И решительно потянул юношу в сторону под арку, где одна за другой загорались и разом гасли буквы, складывая надпись: «Электрическое лото». На пороге юношу охватило тоскливое предчувствие, которое возникает в человеке моментально и без причины, придавливая тяжестью страха все попытки рассеяться. Конечно, он мог бы отвязаться от Максима, но какое-то непоборимое любопытство задерживало его и вело вперёд, несмотря на глубокое отвращение.
Миновав тихий коридор с седым швейцаром, они вошли в большой, залитый светом зал, где за рядами столов сидели согнувшиеся настороженные люди, женщины и мужчины, а по узким проходам меж рядами стульев неслышно сновали служащие, молча меняя карты для игры. Над этой тишиной напряжённых ожиданий как высшее объявление, как приговор верховного судьи, выдерживая мерные паузы, и с металлической ясностью, подчёркивая однообразные слова, которые то окрыляли надеждой, то разочаровывали, холодно, резко и безучастно возглашал кричащий:
— Сорок один. Двадцать. Тридцать четыре.
И после каждого выкрика номера на огромной доске одна за другой загорались названные цифры, сплетая беспорядочный узор светлых пятен.

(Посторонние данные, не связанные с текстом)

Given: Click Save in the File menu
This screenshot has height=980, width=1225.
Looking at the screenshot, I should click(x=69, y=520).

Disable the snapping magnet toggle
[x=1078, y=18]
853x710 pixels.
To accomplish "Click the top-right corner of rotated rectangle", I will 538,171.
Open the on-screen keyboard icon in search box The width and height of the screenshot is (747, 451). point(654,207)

Максим остановился на пороге у столика, где меняли деньги на условные марки, и Степан вопросительно па него посмотрел, уверенный, что бухгалтер хочет повеселиться на его счёт. Но тот шепнул ему:
— Вот там в углу, справа.
Юноша перевёл глаза в ту сторону и увидел около стола женщину, одутловатую и заспанную, в синем, хорошо знакомом ему платье, которое теперь еле сдерживало полноту её пухлого тела. Склонив голову, она сосредоточенно глядела на карточки, поэтому лица её он не мог видеть, но по фигуре её, по мертвенному вниманию понял, что этот стул стал ей единственным и родным, что в этот зал она принесла все остатки своей жажды.
«Это она? Она?» — думал он, тоскуя над разрушением.

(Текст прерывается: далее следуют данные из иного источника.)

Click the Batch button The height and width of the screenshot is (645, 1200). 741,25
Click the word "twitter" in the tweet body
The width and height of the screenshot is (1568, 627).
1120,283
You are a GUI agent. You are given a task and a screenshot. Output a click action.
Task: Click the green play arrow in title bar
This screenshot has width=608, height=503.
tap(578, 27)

И неожиданно после очередного выкрика родилась тень старой любовницы, сразу подпрыгнула и сдавленным голосом, будто сквозь сжатые над добычей зубы, крикнула в зал:
— Довольно! Кончила!
— Двенадцать, кончила, — бездушно оповестил кричащий.
И всё кругом зашумело, шелестящим движением и гомоном, будто заколдованные в сказке фигуры сразу проснулись от волшебного сна под действием волшебного слова. Проверяли выигрыш.
— Всегда выигрывает! — злобно сказал Максим.
Голос его, грубый и жадный, не сравнимый с нежностью прежних слов, взволновал душу Степана. Но в зале вновь родилась тишина, вновь всё замерло, будто все воспоминания ушли в чудесный сон. Он почувствовал себя свободным, далёким и высшим. Повернувшись, он вышел из зала, и Максим догнал его уже у выхода.
— Вы позволите мне не посещать ваших лекций? — спросил он, когда они вышли на улицу.
В его трезвом уже и резком голосе зазвенела прежняя ненависть.
— Пожалуйста.
Они раскланялись, и Максим ушёл первый, исчезнув во мгле. Степану казалось, что всё случившееся — сон, неприятная игра воображения. Силясь воспринять виденное как действительность и хорошенько его обдумать, он раздражённо сел в трамвай, хмуро глядя на тёмные тени домов, которые, казалось, плыли мимо окон вагона.
Дома вспомнил, что не ужинал, но выходить уж не хотелось. Заранее зная, что ничего съестного не найдёт, он порылся со скуки в ящиках и закурив начал беззаботно переворачивать тетради и записи. Одна страница неожиданно привлекла его внимание. Он раскрыл её, заинтересовался и прочёл:
«Сегодня решил начать дневник. Есть минуты, которые нужно отметить. Мои рассказы напечатаны!!. Хочется крикнуть — напечатаны!! И вижу — ровный путь передо мной. Я иду — нет, лечу! Так свободно, тепло, радостно. Целую этот день».
Он бросил папиросу, собираясь порвать страницу. После, найдя карандаш, большими чёрными буквами начертил поперёк страницы одно слово: «идиот».
V.
Чем дальше, тем больше начинал волновать Степана Радченко вопрос об его рассказах. Пора было получить из журнала ответ, но редакция молчала. И стереотипная надпись на обложках, гласившая, что по поводу неодобренных рукописей редакция не переписывается, вставала в его глазах гнетущим фактом. В этих строчках звенел похоронный марш его дерзким надеждам, которые сразу обхватили его и бросили в неизвестное тёмное русло, в водоворот. С каждым днём росло в его сердце сомнение в себе. Душа его болела, но инстинкт самосохранения уверял его, что болит не душа, а тяжело ему оттого, что жизнь его течёт неправильно.